Set problem 1:
In the action movies excerpt, which film is called John Frankenheimer's last great film?
Set problem 2:
Please translate this sentence from the action movies excerpt into Spanish: "It's got a great car chase that rivals Bullitt and The French Connection."

Excerpt to read:
= = =

What sets these films apart is their commitment to action as the main event. Whether it’s a lone hero defying impossible odds or a team tearing through a battlefield of explosions, these movies deliver the kind of high-energy excitement that defines the genre. Get ready for a countdown of the best action cinema has to offer, where action junkies live by only one motto and that is “Get to the Choppa!!!” No wait, here it is, “For me, the action is the juice.”
These are the 100 Greatest Action Movies of All Time.

80. Ronin (1998)
It’s crazy to me that this is John Frankenheimer’s last great film. After a solid outing in the 60s and 70s with films like The Manchurian Candidate, Seconds, Grand Prix and Black Sunday I feel like his 80s and early 90s output gets lost in the sea of movies of that time. Then along comes Ronin, an action thriller straight out of the 70s, set in current day. It’s got a great car chase that rivals Bullitt and The French Connection.

= = =

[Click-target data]
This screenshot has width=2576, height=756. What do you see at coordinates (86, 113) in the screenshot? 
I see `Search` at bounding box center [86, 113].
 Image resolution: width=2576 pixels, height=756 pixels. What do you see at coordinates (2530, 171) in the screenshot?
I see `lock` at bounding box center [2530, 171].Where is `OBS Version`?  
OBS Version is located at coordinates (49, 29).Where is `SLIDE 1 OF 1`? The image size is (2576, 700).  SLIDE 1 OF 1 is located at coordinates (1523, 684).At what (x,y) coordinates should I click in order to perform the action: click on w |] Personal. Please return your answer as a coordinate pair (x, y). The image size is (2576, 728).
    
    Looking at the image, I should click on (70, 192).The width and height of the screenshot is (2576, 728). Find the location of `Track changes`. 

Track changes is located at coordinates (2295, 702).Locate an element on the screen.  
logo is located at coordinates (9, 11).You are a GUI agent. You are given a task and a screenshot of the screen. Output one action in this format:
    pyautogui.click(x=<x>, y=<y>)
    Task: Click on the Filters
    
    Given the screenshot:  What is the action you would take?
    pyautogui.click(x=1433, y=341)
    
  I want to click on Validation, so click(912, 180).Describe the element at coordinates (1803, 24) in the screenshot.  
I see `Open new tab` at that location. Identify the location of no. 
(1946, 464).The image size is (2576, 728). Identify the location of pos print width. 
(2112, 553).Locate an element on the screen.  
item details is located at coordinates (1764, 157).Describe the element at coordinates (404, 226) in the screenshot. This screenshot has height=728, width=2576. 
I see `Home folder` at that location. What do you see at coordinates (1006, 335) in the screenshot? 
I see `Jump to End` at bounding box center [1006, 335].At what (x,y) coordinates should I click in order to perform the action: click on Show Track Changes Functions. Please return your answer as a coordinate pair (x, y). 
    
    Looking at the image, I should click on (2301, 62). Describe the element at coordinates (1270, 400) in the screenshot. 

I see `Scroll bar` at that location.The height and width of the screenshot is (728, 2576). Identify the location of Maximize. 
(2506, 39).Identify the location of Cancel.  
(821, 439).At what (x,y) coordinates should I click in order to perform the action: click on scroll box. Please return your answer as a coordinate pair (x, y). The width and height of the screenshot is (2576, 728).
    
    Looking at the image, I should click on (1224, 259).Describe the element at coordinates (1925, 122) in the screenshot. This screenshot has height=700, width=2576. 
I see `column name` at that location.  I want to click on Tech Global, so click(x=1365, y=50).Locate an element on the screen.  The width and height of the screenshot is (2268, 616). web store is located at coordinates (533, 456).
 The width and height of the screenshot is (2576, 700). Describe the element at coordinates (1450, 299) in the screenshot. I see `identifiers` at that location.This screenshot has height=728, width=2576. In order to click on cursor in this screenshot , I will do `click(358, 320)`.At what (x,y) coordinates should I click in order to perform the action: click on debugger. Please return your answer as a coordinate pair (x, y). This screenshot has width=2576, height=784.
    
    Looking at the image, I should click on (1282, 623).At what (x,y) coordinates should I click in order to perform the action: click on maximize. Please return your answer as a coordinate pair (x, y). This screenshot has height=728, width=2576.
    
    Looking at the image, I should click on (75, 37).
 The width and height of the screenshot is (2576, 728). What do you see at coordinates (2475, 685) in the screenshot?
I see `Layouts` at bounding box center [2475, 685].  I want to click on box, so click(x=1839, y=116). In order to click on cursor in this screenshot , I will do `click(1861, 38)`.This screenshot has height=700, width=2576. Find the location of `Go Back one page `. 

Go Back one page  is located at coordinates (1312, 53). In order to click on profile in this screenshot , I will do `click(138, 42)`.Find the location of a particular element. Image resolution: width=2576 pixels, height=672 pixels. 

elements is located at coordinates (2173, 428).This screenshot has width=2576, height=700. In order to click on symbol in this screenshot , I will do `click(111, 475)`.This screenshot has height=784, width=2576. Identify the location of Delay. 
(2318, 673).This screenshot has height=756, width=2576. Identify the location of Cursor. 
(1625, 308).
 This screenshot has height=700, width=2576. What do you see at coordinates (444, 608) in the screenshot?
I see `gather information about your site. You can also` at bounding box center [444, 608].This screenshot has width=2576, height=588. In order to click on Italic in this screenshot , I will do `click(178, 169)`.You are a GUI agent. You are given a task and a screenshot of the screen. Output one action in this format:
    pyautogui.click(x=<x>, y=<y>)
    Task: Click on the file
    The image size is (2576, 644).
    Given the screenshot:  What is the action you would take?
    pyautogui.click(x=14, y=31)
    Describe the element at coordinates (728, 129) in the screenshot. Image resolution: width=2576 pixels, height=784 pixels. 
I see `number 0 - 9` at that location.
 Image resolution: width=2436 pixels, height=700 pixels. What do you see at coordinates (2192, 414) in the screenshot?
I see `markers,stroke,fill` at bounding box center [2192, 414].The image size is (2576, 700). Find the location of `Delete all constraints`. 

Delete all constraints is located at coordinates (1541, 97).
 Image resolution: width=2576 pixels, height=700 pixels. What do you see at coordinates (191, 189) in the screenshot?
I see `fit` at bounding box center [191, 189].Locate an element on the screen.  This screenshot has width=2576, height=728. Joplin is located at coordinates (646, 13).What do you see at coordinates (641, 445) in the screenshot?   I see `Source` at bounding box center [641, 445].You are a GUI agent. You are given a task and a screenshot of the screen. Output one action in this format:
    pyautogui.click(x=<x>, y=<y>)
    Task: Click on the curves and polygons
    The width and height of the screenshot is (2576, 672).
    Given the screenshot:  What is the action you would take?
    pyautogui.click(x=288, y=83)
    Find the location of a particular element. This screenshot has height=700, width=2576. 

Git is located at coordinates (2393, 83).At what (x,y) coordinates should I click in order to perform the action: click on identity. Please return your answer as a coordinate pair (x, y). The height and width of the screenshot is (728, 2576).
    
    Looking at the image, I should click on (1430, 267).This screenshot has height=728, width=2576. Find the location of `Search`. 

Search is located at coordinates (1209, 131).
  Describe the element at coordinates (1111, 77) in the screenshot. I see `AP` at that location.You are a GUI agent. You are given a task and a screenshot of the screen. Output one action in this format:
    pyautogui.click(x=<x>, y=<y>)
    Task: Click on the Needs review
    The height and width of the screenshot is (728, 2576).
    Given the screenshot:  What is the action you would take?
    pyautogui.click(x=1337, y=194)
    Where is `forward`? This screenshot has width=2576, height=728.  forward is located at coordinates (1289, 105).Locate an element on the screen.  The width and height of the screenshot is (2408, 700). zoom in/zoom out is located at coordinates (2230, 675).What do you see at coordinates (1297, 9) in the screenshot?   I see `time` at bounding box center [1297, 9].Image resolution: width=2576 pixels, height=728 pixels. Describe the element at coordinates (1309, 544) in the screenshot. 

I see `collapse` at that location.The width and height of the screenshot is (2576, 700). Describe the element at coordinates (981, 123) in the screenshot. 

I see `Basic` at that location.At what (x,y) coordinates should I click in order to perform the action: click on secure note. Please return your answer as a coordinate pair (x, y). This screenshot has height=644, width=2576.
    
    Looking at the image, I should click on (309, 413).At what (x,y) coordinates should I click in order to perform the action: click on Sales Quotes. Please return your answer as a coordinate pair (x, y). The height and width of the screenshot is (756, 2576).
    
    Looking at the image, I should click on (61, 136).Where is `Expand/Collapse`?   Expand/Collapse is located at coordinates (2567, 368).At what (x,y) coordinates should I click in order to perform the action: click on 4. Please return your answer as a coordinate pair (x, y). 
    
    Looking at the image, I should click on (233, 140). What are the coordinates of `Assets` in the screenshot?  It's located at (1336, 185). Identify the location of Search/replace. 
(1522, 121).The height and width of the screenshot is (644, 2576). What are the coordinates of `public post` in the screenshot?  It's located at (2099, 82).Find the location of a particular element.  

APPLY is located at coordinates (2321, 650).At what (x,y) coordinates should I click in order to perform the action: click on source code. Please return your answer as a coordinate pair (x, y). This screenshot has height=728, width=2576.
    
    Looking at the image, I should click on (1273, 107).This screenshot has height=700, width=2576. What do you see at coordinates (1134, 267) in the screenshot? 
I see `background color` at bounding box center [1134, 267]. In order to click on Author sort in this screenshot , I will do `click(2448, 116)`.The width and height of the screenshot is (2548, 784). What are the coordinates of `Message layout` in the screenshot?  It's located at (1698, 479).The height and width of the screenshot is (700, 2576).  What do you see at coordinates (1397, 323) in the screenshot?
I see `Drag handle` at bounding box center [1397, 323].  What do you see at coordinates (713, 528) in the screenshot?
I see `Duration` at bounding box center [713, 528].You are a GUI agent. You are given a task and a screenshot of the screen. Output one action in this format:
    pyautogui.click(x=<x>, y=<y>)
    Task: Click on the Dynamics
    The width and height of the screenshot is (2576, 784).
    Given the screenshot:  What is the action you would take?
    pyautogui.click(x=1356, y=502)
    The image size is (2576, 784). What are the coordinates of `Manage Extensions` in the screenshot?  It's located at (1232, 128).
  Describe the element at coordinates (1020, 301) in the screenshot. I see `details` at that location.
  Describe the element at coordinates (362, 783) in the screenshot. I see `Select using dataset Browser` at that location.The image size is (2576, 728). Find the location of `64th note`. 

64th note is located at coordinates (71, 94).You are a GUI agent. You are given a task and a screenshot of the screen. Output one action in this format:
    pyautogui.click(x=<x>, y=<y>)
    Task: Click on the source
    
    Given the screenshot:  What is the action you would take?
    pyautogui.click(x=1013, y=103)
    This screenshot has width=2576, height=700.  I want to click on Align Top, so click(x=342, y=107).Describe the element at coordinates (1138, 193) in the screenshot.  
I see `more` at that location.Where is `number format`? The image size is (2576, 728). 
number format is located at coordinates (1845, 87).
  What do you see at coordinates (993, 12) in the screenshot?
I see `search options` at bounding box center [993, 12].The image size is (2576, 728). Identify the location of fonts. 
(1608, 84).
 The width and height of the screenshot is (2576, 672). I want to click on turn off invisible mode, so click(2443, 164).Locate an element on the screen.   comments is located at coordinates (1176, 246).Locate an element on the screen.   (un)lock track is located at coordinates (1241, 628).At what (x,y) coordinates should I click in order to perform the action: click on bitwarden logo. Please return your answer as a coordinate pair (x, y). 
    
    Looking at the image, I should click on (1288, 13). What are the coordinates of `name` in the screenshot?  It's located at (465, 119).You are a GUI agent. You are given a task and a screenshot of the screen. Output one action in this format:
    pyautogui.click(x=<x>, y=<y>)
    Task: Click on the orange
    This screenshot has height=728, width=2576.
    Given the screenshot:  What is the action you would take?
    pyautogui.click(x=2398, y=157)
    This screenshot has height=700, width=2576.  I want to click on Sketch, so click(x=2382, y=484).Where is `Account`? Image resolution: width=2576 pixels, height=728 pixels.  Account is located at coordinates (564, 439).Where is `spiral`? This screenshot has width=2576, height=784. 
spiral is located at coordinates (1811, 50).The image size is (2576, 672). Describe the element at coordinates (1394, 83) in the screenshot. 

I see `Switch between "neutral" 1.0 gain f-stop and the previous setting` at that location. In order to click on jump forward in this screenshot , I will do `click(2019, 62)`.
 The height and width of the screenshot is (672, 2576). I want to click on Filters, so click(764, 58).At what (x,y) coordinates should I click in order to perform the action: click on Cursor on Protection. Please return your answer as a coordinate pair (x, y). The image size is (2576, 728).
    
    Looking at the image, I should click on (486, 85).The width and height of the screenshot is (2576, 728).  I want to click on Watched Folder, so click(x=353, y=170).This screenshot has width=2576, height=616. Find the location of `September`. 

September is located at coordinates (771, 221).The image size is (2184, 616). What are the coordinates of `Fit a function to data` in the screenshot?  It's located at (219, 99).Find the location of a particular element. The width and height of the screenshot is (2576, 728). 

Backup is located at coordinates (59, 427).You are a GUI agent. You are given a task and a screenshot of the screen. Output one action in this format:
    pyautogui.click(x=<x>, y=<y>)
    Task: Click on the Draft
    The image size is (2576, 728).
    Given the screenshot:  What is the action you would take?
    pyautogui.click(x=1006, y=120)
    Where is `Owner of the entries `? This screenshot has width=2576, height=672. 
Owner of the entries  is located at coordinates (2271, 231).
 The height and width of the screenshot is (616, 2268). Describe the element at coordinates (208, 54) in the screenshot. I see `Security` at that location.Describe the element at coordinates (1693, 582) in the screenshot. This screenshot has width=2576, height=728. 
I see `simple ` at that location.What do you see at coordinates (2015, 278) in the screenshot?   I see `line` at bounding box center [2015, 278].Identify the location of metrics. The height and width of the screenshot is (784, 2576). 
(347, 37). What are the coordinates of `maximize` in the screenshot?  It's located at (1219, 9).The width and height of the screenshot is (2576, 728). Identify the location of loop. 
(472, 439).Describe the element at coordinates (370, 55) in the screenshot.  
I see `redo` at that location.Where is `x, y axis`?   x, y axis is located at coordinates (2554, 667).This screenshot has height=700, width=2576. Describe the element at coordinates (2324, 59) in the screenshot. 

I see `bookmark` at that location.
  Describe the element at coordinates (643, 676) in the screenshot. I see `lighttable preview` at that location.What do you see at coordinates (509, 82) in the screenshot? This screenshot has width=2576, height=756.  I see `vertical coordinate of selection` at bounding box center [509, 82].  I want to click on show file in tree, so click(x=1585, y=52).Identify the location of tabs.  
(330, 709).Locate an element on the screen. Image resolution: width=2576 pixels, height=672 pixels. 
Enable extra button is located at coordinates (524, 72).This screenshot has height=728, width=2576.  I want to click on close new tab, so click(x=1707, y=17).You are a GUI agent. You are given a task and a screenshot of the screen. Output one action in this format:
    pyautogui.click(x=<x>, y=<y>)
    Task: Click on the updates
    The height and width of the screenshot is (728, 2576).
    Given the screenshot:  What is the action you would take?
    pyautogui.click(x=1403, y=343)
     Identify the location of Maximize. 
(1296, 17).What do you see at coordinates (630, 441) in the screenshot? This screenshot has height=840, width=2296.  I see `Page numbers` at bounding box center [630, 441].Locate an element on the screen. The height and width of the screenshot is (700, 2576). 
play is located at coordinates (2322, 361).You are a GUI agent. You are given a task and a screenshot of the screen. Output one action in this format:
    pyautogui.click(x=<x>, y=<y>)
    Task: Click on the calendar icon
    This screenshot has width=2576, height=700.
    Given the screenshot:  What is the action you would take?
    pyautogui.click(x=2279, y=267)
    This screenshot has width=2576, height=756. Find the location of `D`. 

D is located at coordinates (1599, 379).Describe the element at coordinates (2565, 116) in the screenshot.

= = =

Full answer 1:
Ronin (1998)

Full answer 2:
Tiene una gran persecución de autos que rivaliza con Bullitt y The French Connection.